Due ausiliari in agguato per punire con centinaia di multe al giorno la svolta impossibile

Atac, agguato sparamulte a San Giovanni: ausiliari in doppia fila. Le immagini
Reportage di un lettore che ha ripreso le auto degli ausiliari dell’Atac che intralciano le macchine col solo scopo di appostarsi per elevare contravvenzioni. In doppia fila anche Poste e Ama

La macchina dell’Atac soggiorna tutti i giorni sistematicamente in doppia fila. Un blocco per il traffico già convulso di via Emanuele Filiberto, dove la stessa Atac chiede da tempo di proteggere i binari del tram con un cordolo. Ma il vero obiettivo della macchina in cui gli ausiliari si nascondono è quello di fare centinaia di multe al giorno: una trappola per gli automobilisti che è un vero agguato.

Succede tutti i giorni a San Giovanni, nello stradone che collega piazza San Giovanni in Laterano con viale Manzoni. Una piccola autostrada con la sosta regolamentata sul lato in direzione piazza Vittorio, dove residenti, commercianti e avventori si contendono i pochi posti disponibili. Poi arriva la vettura sparamulte dell’Atac e invece di lavorare a protezione della corsia preferenziale del tram e dei bus si piazza in doppia fila e riduce la strada ad un budello.
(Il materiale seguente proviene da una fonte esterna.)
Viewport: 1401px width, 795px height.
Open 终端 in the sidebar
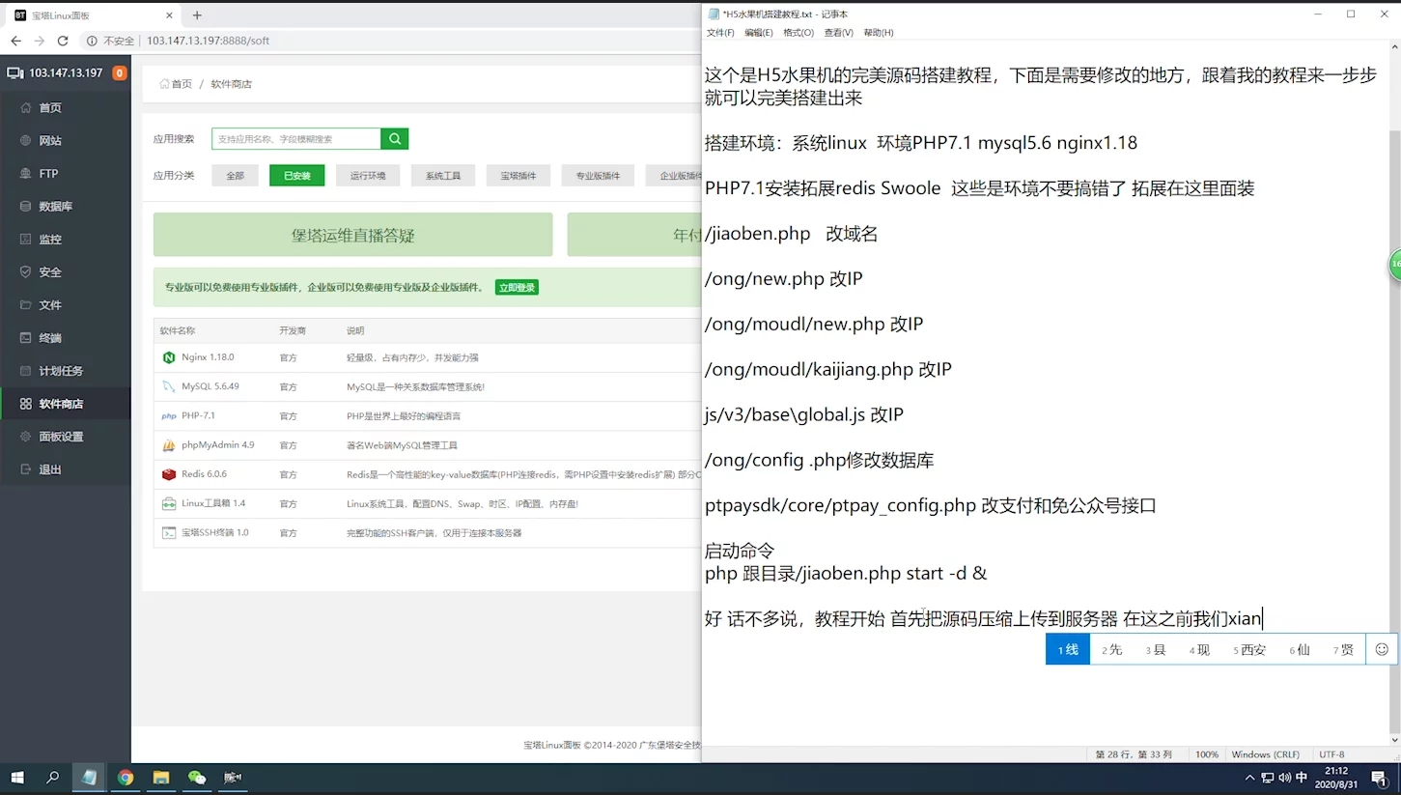coord(50,338)
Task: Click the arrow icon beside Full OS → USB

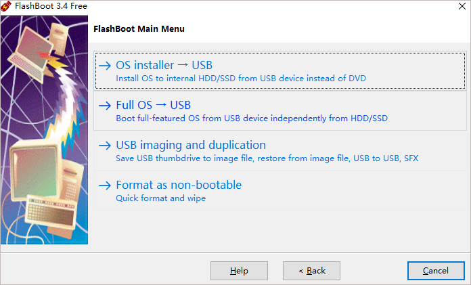Action: pos(105,106)
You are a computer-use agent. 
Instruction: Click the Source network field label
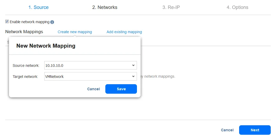point(26,66)
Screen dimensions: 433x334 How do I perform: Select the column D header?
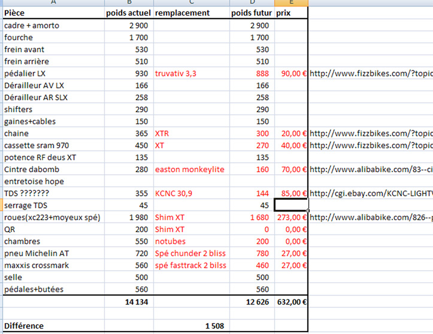point(252,3)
Ogni giorno della settimana, dalle 10 alle 12 e a volte con un “ritorno pomeridiano”, due ausiliari del traffico si accostano, accendono la sigaretta d’ordinanza, chattano sui social, uno sguardo alle gonne delle turiste in visita alla Scala Santa e ogni due tre minuti prendono le targhe delle centinaia di auto che in direzione centro svoltano a sinistra in via Domenico Fontana per raggiungere piazza San Giovanni in Laterano.

Sia chiaro: a terra la striscia gialla c’è e dunque la svolta attraversando la corsia è vietata dal Codice della Strada, ma l’assenza cronica e sistematica dei Vigli Urbani e il costume degli automobilisti che in una perversa coazione a ripetere svoltano a sinistra per evitare la follia di un quartiere dove per andare da una parte all’altra della strada la viabilità sclerotica costringe a fare anche due chilometri, creano una trappola dove l’Atac spedisce la coppia dell’apocalisse al solo scopo di fare cassa.

Le immagini che un lettore ha inviato ad affaritaliani.it sono eloquenti: ogni giorno una macchina diversa si apposta sempre in doppia fila e comincia a sparare multe. E se il tram rimane bloccato per colpa delle auto, i due killer delle targhe non escono dalla macchina. Lasciano per un istante lo smartphone sempre collegato e fanno multe a go go. Anzi, se il tram rimane bloccato per qualche minuto è anche meglio così la missione da predoni delle multe viene portata a compimento in meno tempo. Poi lasciano l’auto incustodita, attraversano la strada e scatta il “panino d’ordinanza” all’alimentari di zona. Nel frattempo la doppia fila diventa tripla all’arrivo del furgoncino delle Poste. Al pomeriggio poi tocca all’Ama. Tutti e sempre in doppia fila.